Outrage after Germany shuts file on Nazi massacre

Italian survivors of a wartime Nazi massacre expressed outrage on Tuesday, a day after a German court declined to prosecute the alleged perpetrators – who have already been convicted in Italy. An Italian military court sentenced to life 10 members of the Nazi party’s military arm, the Waffen SS, for the 1944 killing of 560 residents of the hill town of Sant’Anna di Stazzema in Tuscany. Italy’s highest appeal court upheld those convictions in 2007. But on Monday prosecutors in Stuttgart said the evidence to try in Germany the eight SS suspects who are still alive would only have sufficed for lesser charges, which were barred by the long elapse of time. Italy convicted them in absentia, since Germany’s constitution bars extradition of its own citizens. “Germany always says that we must do our homework on the economy. But also our German friends should do theirs on history,” 75-year-old Enio Mancini told the Corriere della Sera newspaper. “There is no logic in this, it is not fair,” 86-year-old Cesiria Pardini was quoted as saying by the left-wing Il Fatto newspaper. Her mother and two sisters were among the victims of the Nazi massacre. Mancini’s relatives and childhood friends were also killed. He was saved by a German soldier who fired in the air instead of shooting him. After the war, he was given a medal by German authorities. “I will now give it back to the (German) federal government because this acquittal is a scandal,” he protested.

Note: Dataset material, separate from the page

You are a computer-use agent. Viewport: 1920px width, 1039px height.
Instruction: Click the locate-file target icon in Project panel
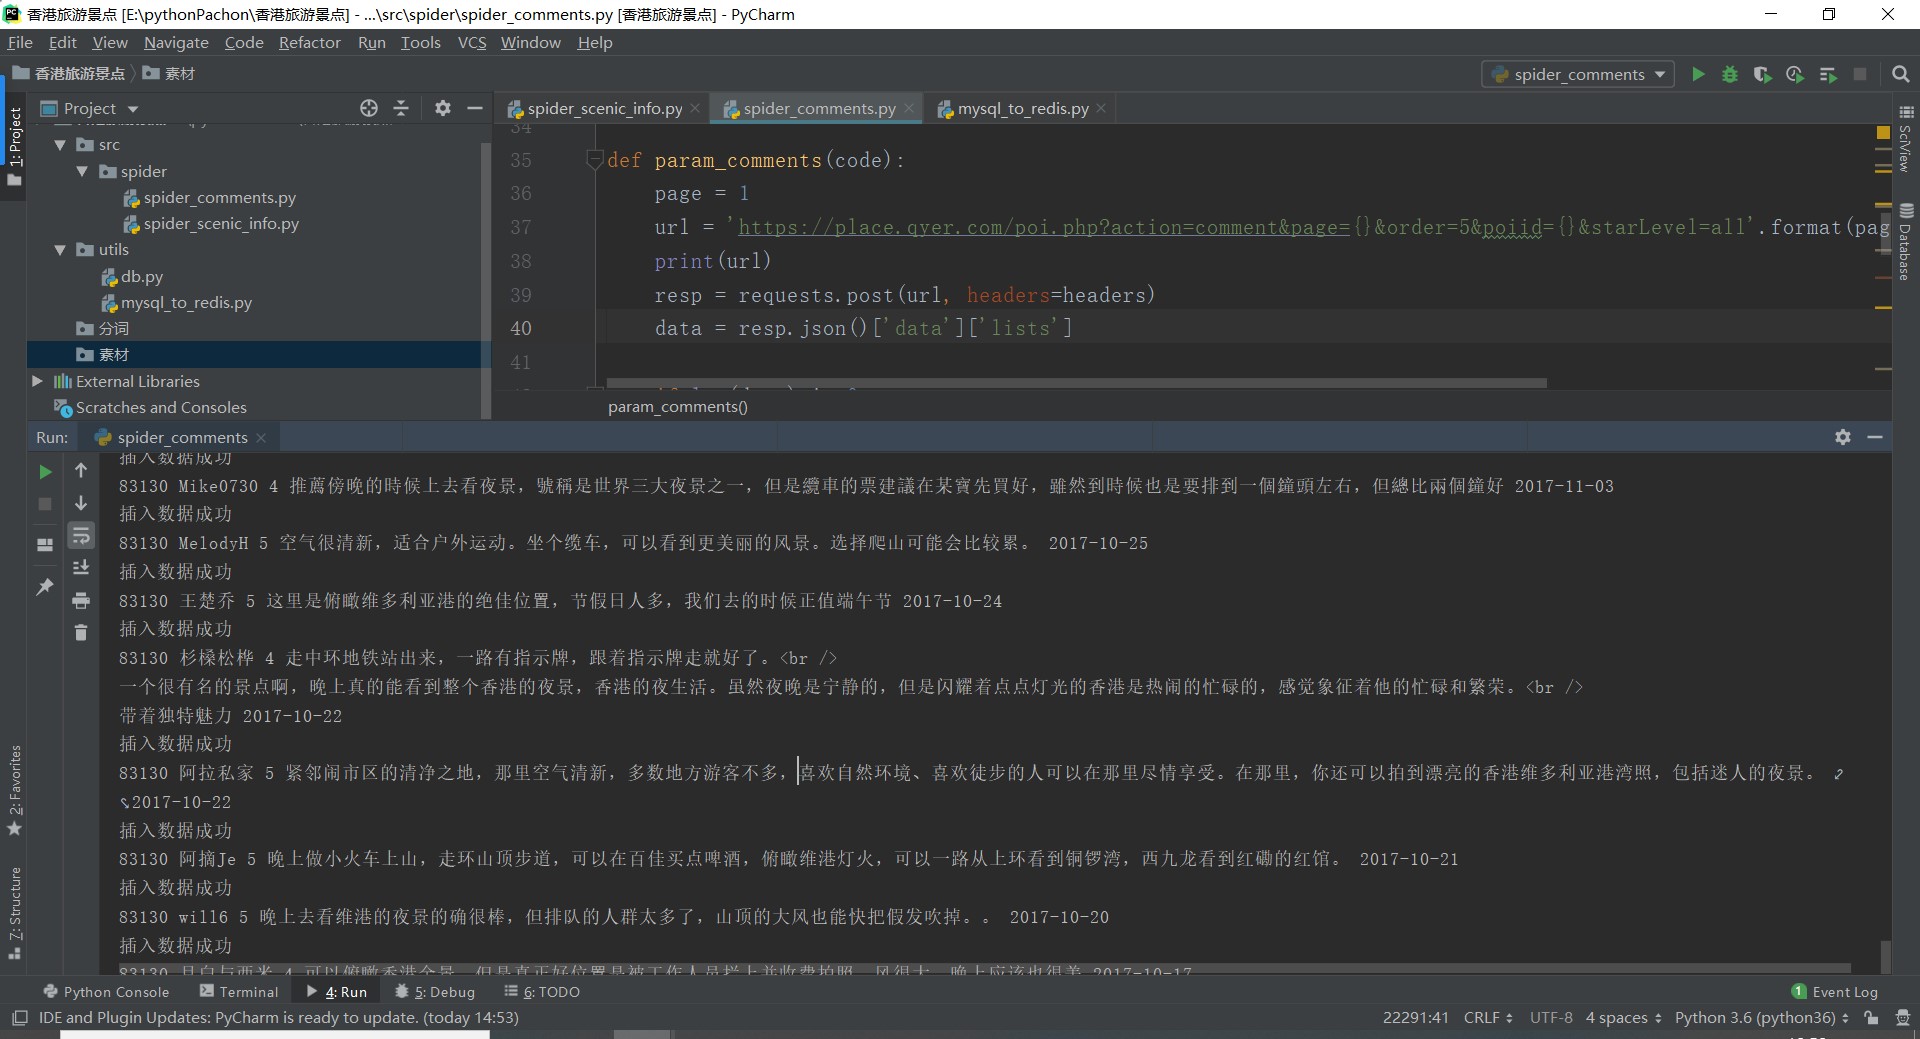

via iol.co.za: Outrage after Germany shuts file on Nazi massacre

siehe auch: German prosecutors shelve probe into Nazi massacre in Italy. Stuttgart prosecutors says they have not found enough evidence to show that SS members played an active role in the 1944 killing of more than 500 civilians in the Tuscan village of Sant’Anna di Stazzema. Prosecutors in Germany said yesterday they have shelved their
investigation of 17 former German SS soldiers who were part of a unit involved in a Nazi wartime massacre of more than 500 civilians in Italy, because of a lack of evidence. The decision brings to a close a decade-long investigation of the former members of the 16th SS-Panzergrenadier Division “Reichsfuehrer SS,” eight of whom are still alive, on allegations they were involved in the Aug. 12, 1944, killings in the Tuscan village of Sant’Anna di Stazzema. The SS unit descended upon the village that morning ostensibly to hunt for partisans, but instead rounded up and shot villagers, according to survivors. Others were herded into basements and other enclosed spaces and killed withhand grenades.